(DATA RECORDS):
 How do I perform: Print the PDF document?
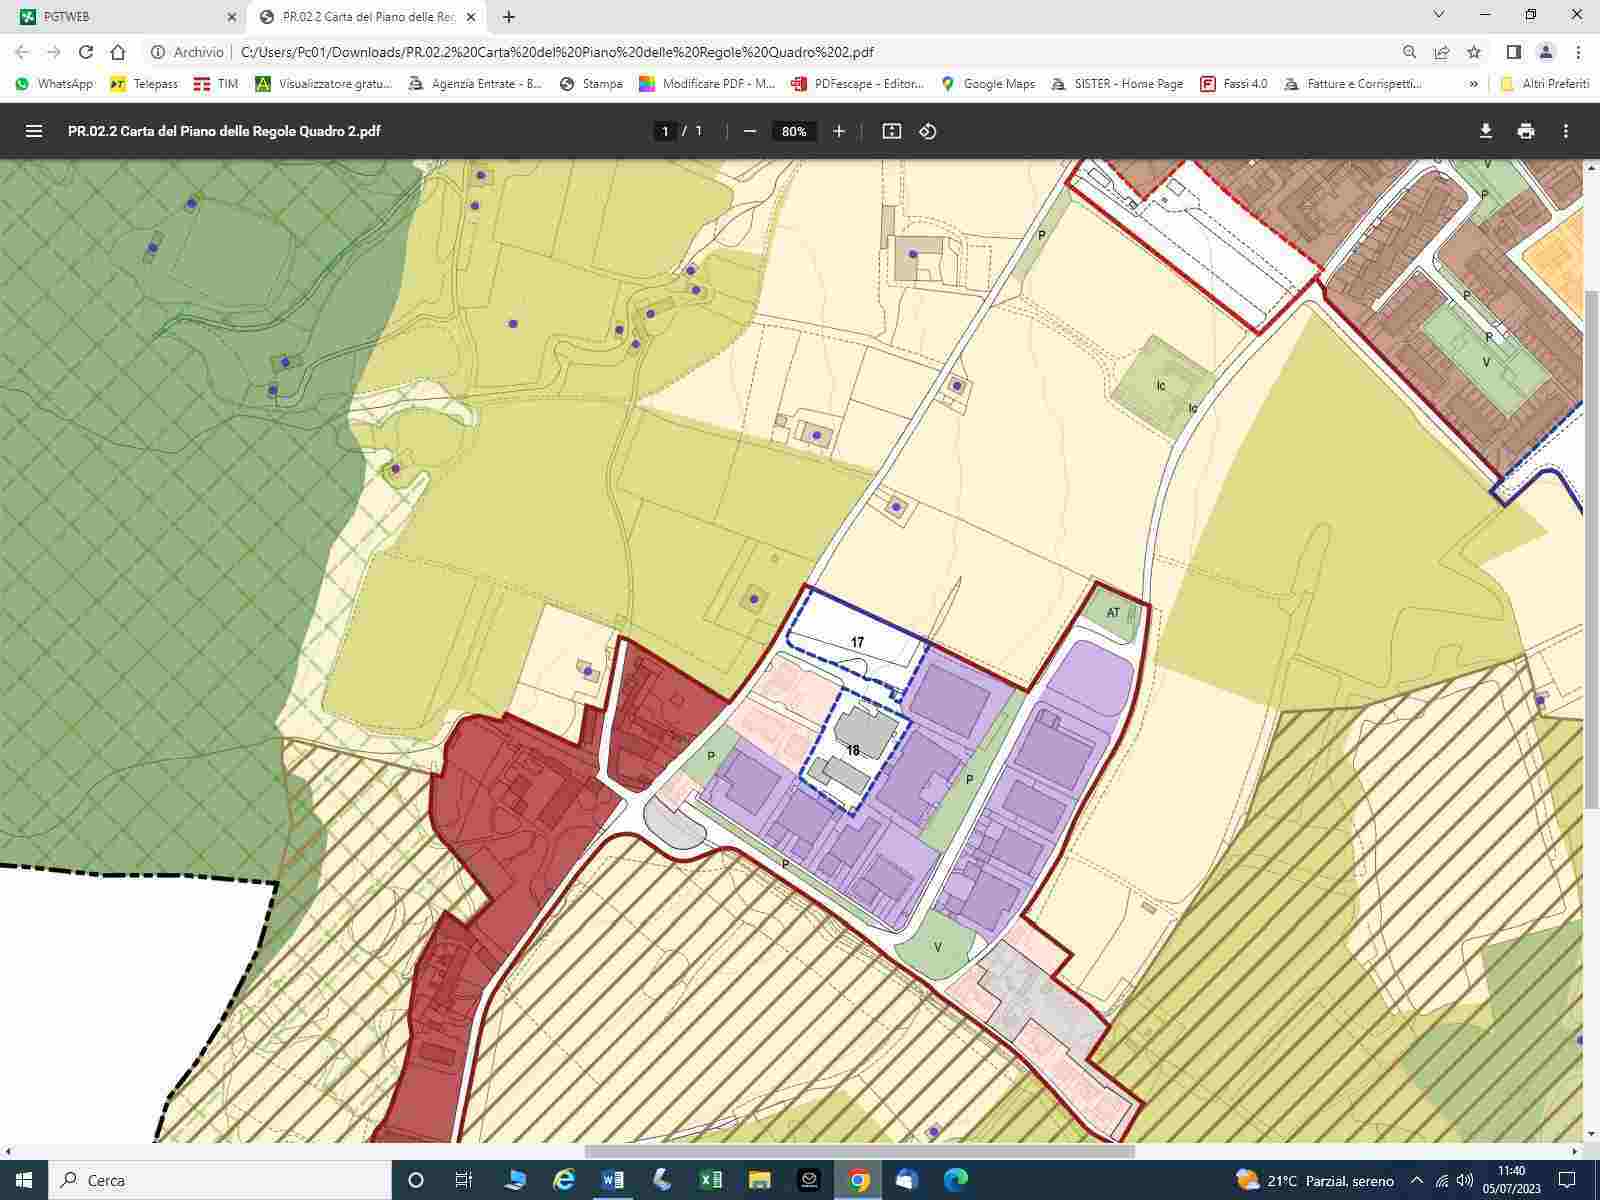[1526, 131]
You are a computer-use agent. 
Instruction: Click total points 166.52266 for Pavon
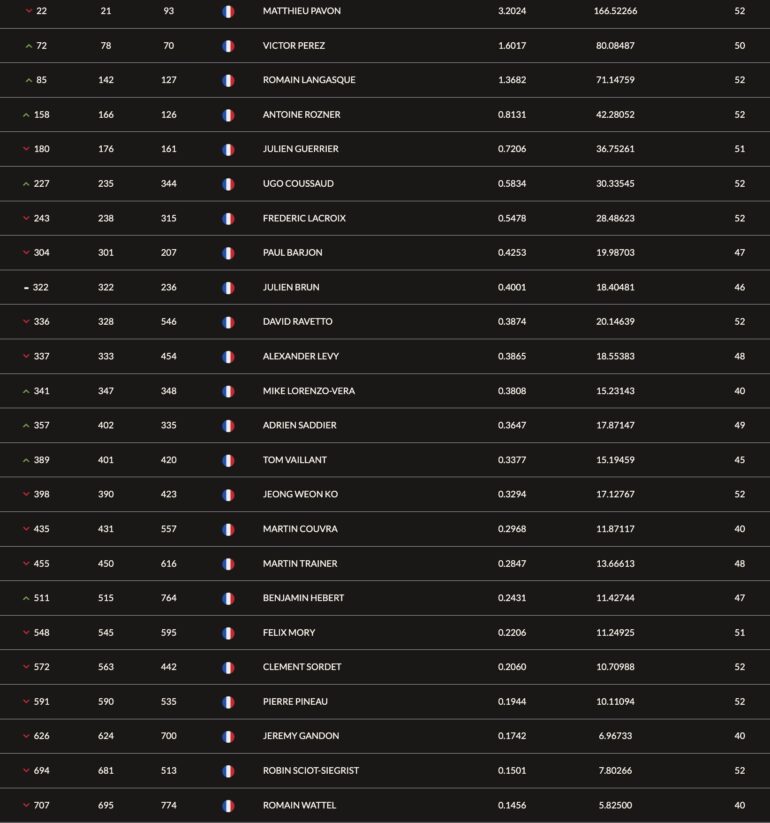coord(615,11)
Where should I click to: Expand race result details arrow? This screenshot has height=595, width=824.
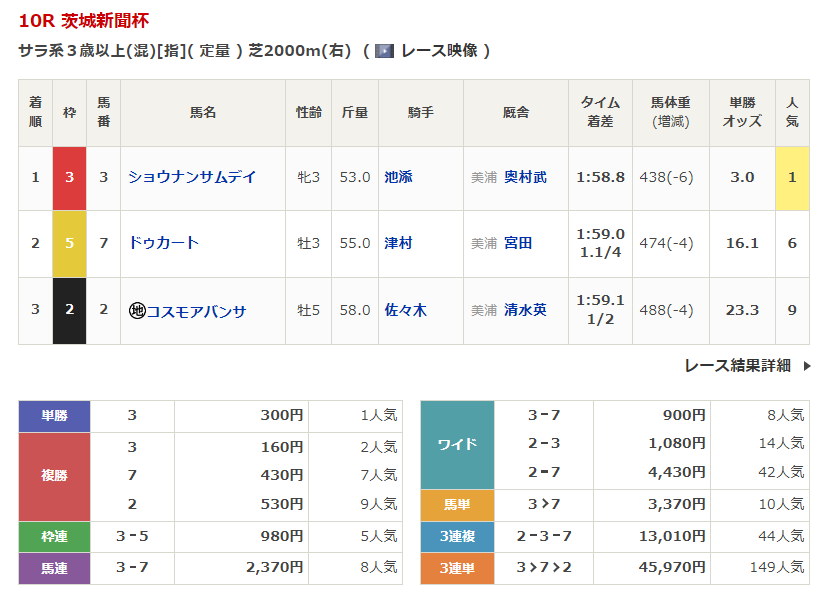pyautogui.click(x=807, y=366)
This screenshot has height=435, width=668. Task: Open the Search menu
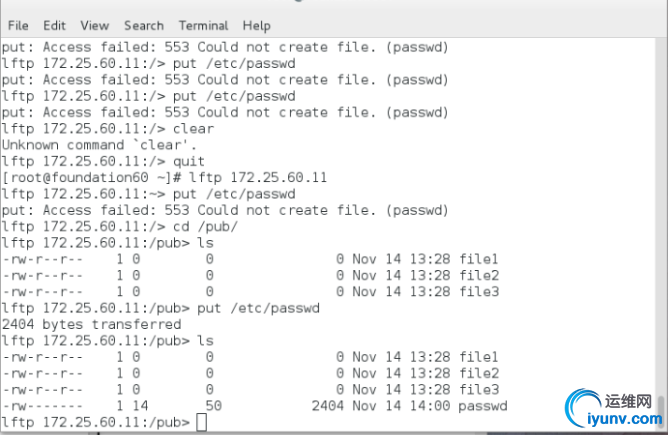tap(144, 26)
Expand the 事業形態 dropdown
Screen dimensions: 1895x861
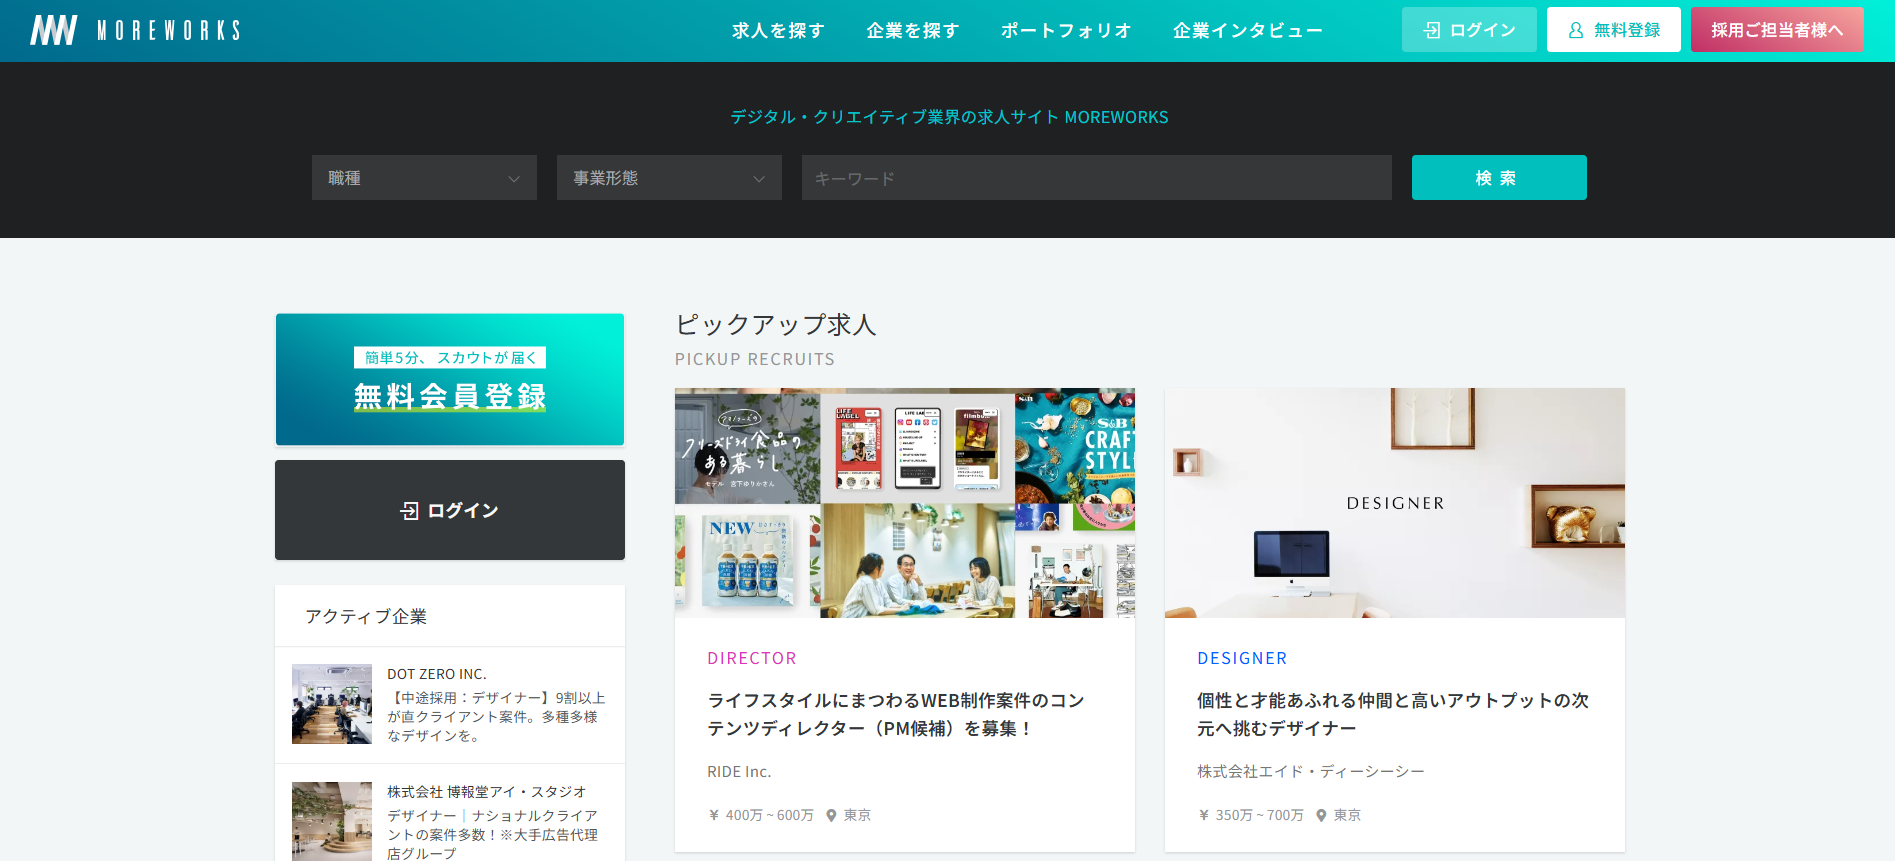point(669,178)
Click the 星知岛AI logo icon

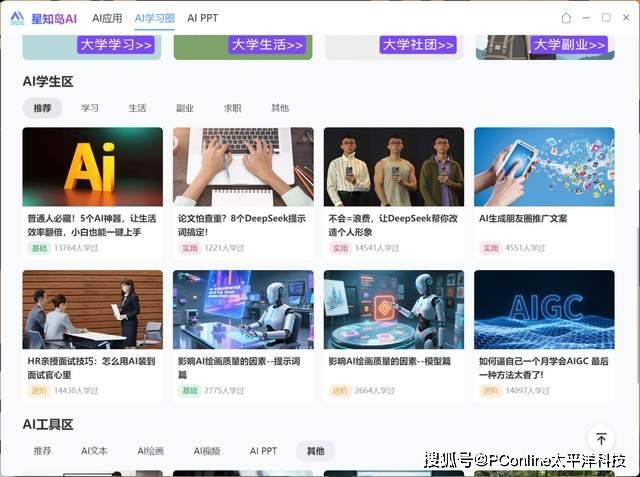[17, 18]
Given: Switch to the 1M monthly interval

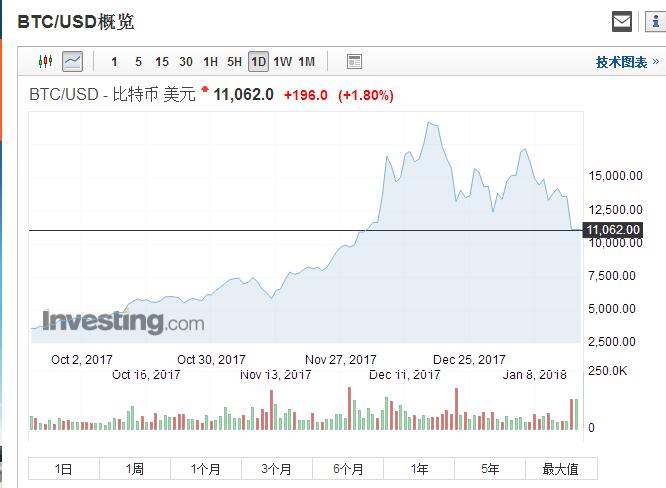Looking at the screenshot, I should [306, 62].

(WORK REQUIRED): Your copy should hold every record word for word and none of the pictures.

(ANSWER TO THE EXERCISE):
 How do I perform: Print the PDF document?
[1526, 131]
You are a computer-use agent. 
Instruction: Click total points 166.52266 for Pavon
coord(615,11)
Where should I click to: Expand race result details arrow? This screenshot has height=595, width=824.
pyautogui.click(x=807, y=366)
This screenshot has height=435, width=668. Task: Open the Search menu
tap(144, 26)
Expand the 事業形態 dropdown
Screen dimensions: 1895x861
point(669,178)
Click the 星知岛AI logo icon

[17, 18]
Given: Switch to the 1M monthly interval

Looking at the screenshot, I should [306, 62].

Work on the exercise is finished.